A Bayer employee, Dr Andrew Saich, called Cormican to say that he could neither waive nor remove the restriction, but he was sure it would not be enforced. Dissatisfied with this response, Cormican wrote to the European Commission seeking their support for his unfettered right to publish whatever results he obtained.

Phillipe Jean replied on March 13, 2001, describing the matter as 'delicate.' All he could do was remind pharmaceutical companies of the 'potential public interest of this type of research.'

Nobody would deny a pharmaceutical company its right to commercialise results of scientific research. But that issue is completely different from its 'right' to 'block publication.

The Lancet recently came under pressure to remove a sentence from the discussion of a research paper, which raised questions over the safety of a drug. The lead author had shown the report to a company after final journal pages were passed for publication. She was satisfied with the paper but the company was unhappy. The best way for the journal to support her was to publish an editorial naming the company and describing its attempts to manipulate the study's conclusions, if the offending sentence was removed. The final report remained in its original form.

Efforts by drug companies to suppress, spin, and obfuscate findings that do not suit their commercial purposes were first revealed to their first, lethal extent during the thalidomide tragedy. Although government drug regulation schemes around the world are now in place, the insidious tactics of big pharma have changed little.

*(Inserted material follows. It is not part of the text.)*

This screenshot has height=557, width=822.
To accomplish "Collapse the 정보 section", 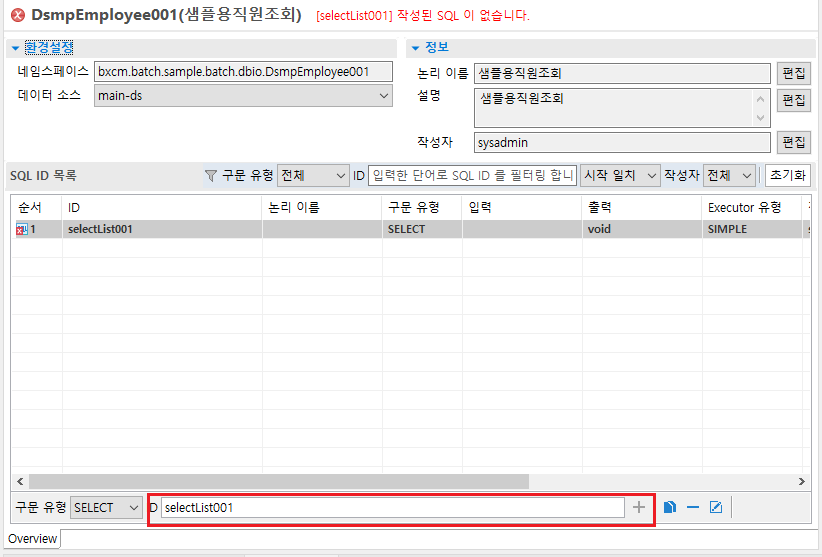I will 415,47.
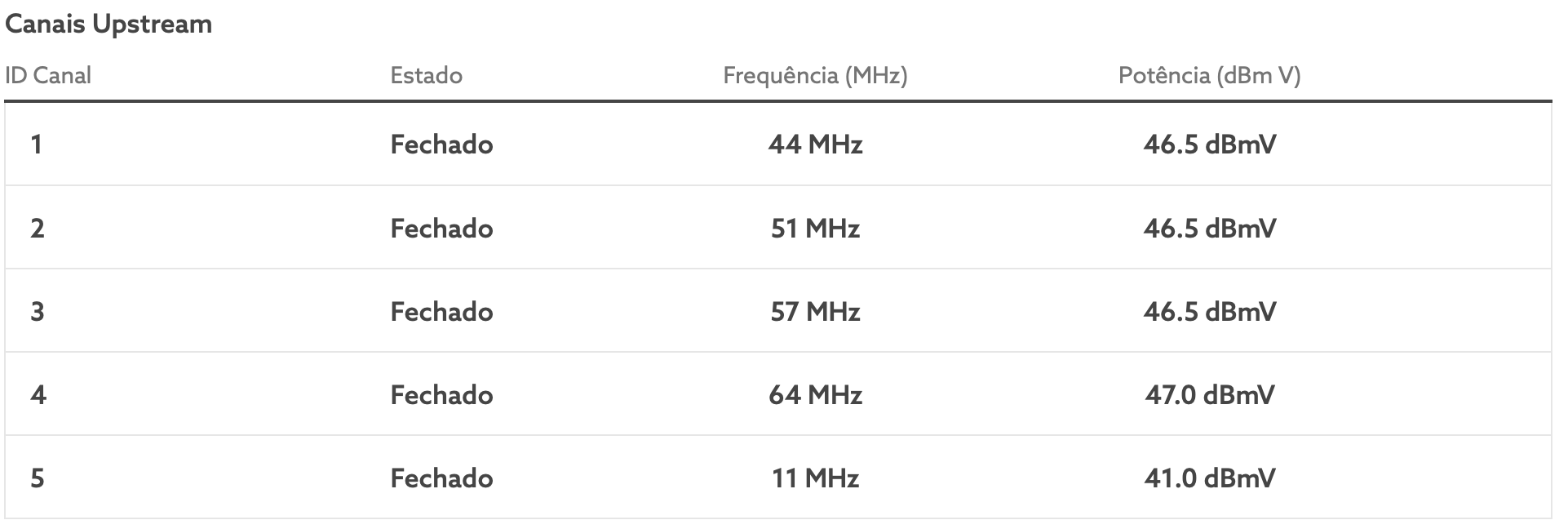The height and width of the screenshot is (529, 1568).
Task: Select channel ID 4 cell
Action: pos(38,395)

For example, JAMA recently published a study whose dataset was incomplete because the sponsor refused to supply necessary information to the research team. The issue at stake in all these cases is the relation between a company that is sponsoring a study in some way and the investigators. In protocols of trials The Lancet is provisionally committed to publish, the sponsor's veto is occassionally made explicit, although there is usually no corresponding statement affirming the right of investigators to publish their results irrespective of the sponsors' views. In addition, the sponsor's role in interpreting data, writing the report or publishing the paper is far from clear, leaving a damaging ambiguity over the entire research process.

The matter of malign commercial influence in research is complicated by investigators' own conflict of interest. As research becomes driven by even more costly technologies, so industry will intrude even further into the scientific process.

If medicine wants a flourishing research culture, it will be hard to find ways to limit industry involvement in medical research without constraining that culture. But this position is weak and self serving. Instead, doctors must look to existing institutions to challenge, on the public's behalf, forces of commercial bias that risk staining permanently the integrity of medicine.

Governments, nationally and regionally have consistently failed to put their people before profit. By contrast, academic institutions could intervene to support scientists when financial conflicts threaten to do harm. But these institutions have become businesses in their own right, seeking to commercialise for themselves research discoveries rather than preserve their independent scholarly status.